Phase 1: Database Migration (archivebox/core/migrations/) ✅ COMPLETE

Create migration 0033_rename_extractor_add_hook_name.py:

Rename field: extractor → plugin (preserve index, constraints)
Add field: hook_name = CharField(max_length=255, blank=True, default='', db_index=True)
- Stores full hook filename: on_Snapshot__50_wget.py, on_Crawl__10_chrome_session.js, etc.
- Empty string for existing records (data migration sets all to '')
Update any indexes or constraints that reference extractor

Decision: Full filename chosen for explicitness and easy grep-ability

Critical Files to Update:

✅ ArchiveResult model field definitions
✅ Migration dependencies (latest: 0032)

Phase 2: Core Model Updates (archivebox/core/models.py) ✅ COMPLETE

ArchiveResult Model (lines 1679-1820):

✅ Rename field: extractor → plugin
✅ Add field: hook_name = models.CharField(...)
✅ Update str: f'...-> {self.plugin}'
✅ Update absolute_url: Use plugin instead of extractor
✅ Update embed_path: Use plugin directory name

ArchiveResultManager (lines 1669-1677):

✅ Update indexable(): filter(plugin__in=INDEXABLE_METHODS, ...)
✅ Update precedence: When(plugin=method, ...)

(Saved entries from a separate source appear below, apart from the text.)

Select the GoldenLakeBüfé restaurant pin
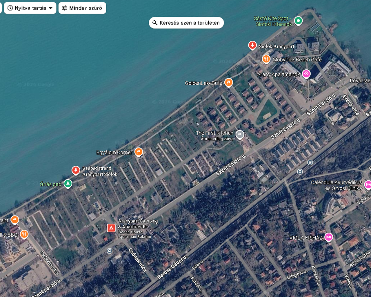This screenshot has width=371, height=297. (x=228, y=82)

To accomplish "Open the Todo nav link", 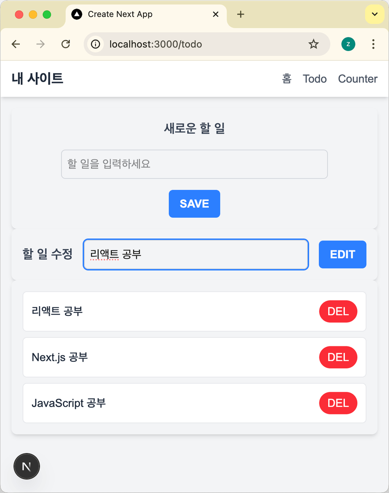I will [314, 79].
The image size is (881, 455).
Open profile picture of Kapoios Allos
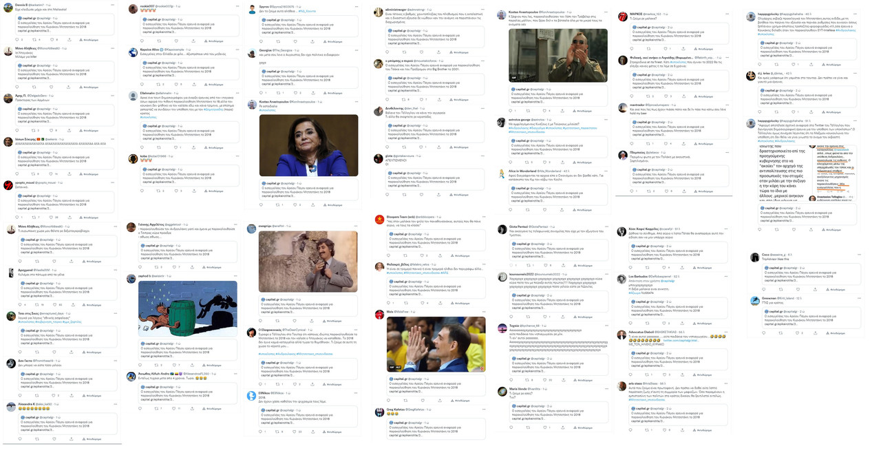click(134, 52)
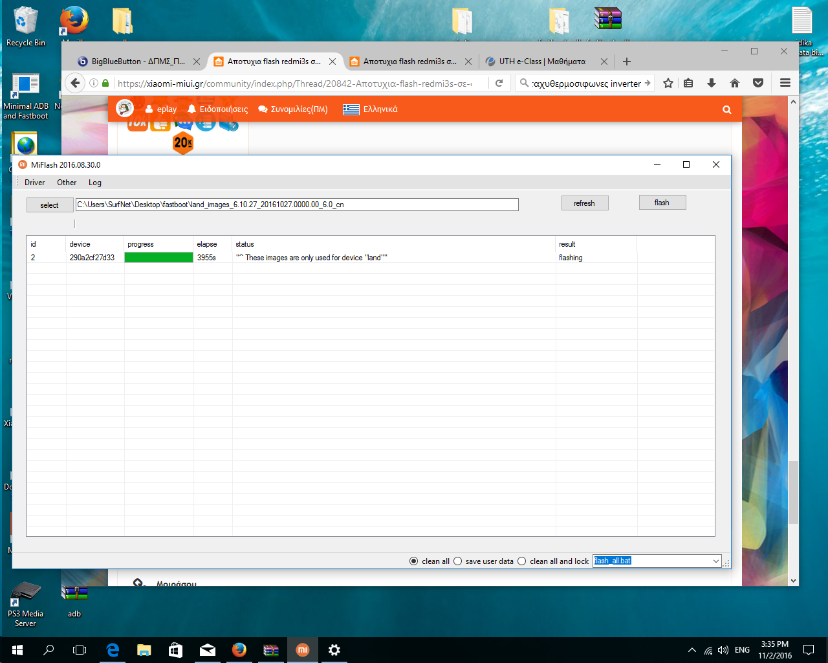The height and width of the screenshot is (663, 828).
Task: Click the refresh button
Action: tap(584, 203)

Snapshot Model (lines 1000-1600):

✅ Update canonical_outputs: Access by plugin name
✅ Update create_pending_archiveresults: Use plugin parameter
✅ All queryset filters: archiveresult_set.filter(plugin=...)

Phase 3: Hook Execution System (archivebox/hooks.py) 🟡 IN PROGRESS

Function Renames:

get_extractors() → get_plugins() (lines 479-504)
get_parser_extractors() → get_parser_plugins() (lines 507-514)
get_extractor_name() → get_plugin_name() (lines 517-530)
is_parser_extractor() → is_parser_plugin() (lines 533-536)
get_enabled_extractors() → get_enabled_plugins() (lines 553-566)
get_extractor_template() → get_plugin_template() (line 1048)
get_extractor_icon() → get_plugin_icon() (line 1068)
get_all_extractor_icons() → get_all_plugin_icons() (line 1092)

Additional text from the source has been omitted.